* Task requirements *
Transcribe the records below word for word, leaving every picture out.

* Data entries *
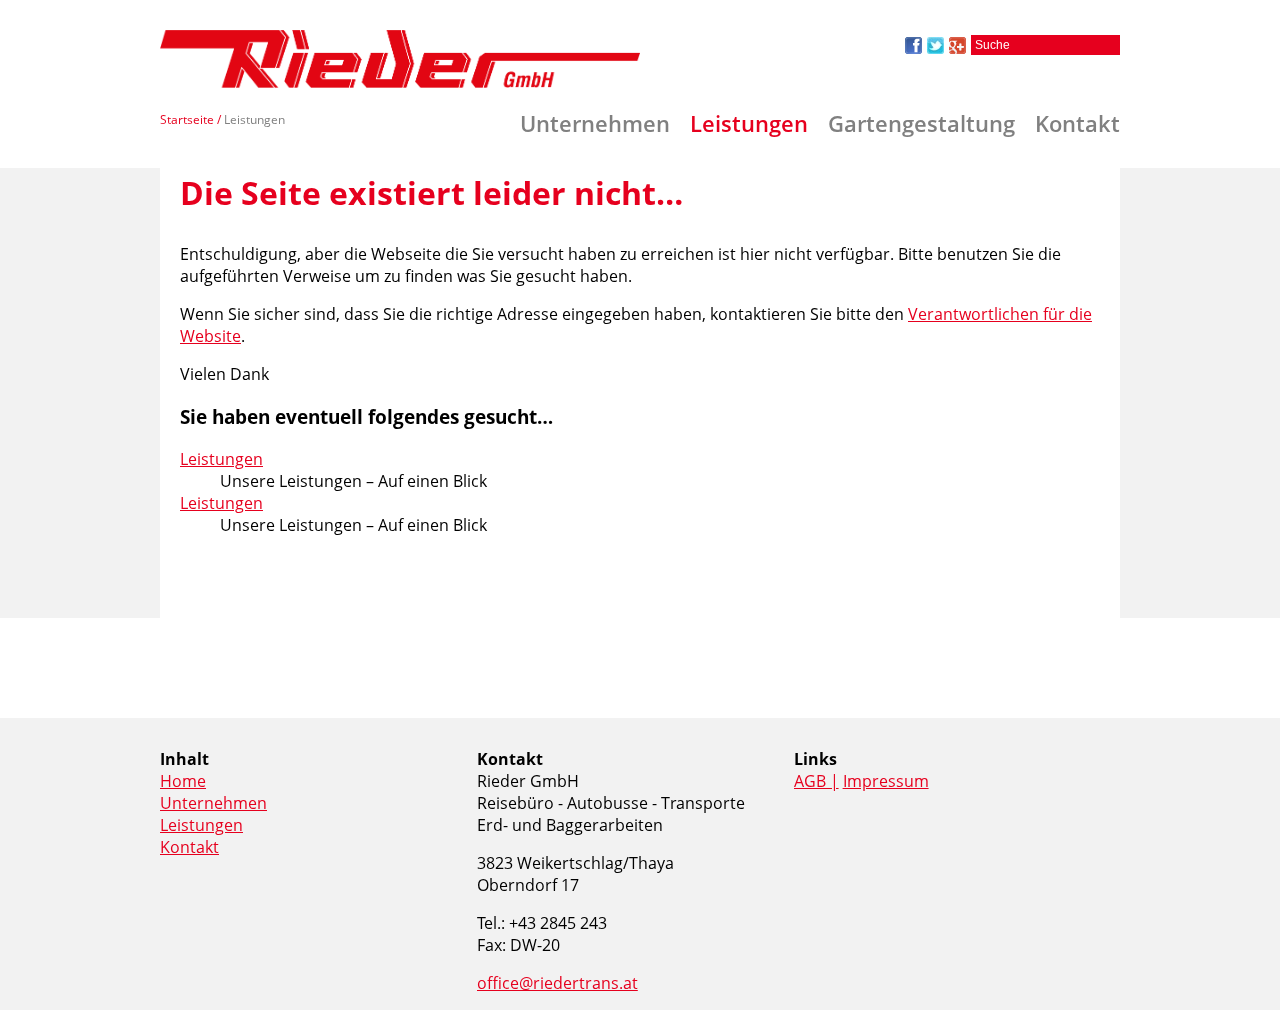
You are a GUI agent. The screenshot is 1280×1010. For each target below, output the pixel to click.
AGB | (816, 781)
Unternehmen (595, 123)
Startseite (187, 119)
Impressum (886, 781)
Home (183, 781)
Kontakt (1077, 123)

* Completed exercise *
You are a GUI agent. The screenshot is 1280×1010. For each target below, output the pixel to click.
AGB | (816, 781)
Unternehmen (595, 123)
Startseite (187, 119)
Impressum (886, 781)
Home (183, 781)
Kontakt (1077, 123)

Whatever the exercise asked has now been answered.